= Problem to work on =
Filter the records for "image" and keep each line that has it.

*** Dataset excerpts

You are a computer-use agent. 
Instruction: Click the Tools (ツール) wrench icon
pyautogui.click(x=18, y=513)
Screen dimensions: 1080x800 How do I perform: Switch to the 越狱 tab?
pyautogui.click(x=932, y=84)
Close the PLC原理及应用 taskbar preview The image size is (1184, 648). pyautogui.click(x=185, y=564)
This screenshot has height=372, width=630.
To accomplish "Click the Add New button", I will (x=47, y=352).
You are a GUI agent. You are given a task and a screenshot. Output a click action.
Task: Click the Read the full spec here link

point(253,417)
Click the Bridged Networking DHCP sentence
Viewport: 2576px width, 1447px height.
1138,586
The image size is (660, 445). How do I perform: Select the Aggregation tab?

******

= Answer area =
Close the PLC原理及应用 taskbar preview The image size is (1184, 648). pyautogui.click(x=185, y=564)
The image size is (660, 445). How do I perform: Select the Aggregation tab?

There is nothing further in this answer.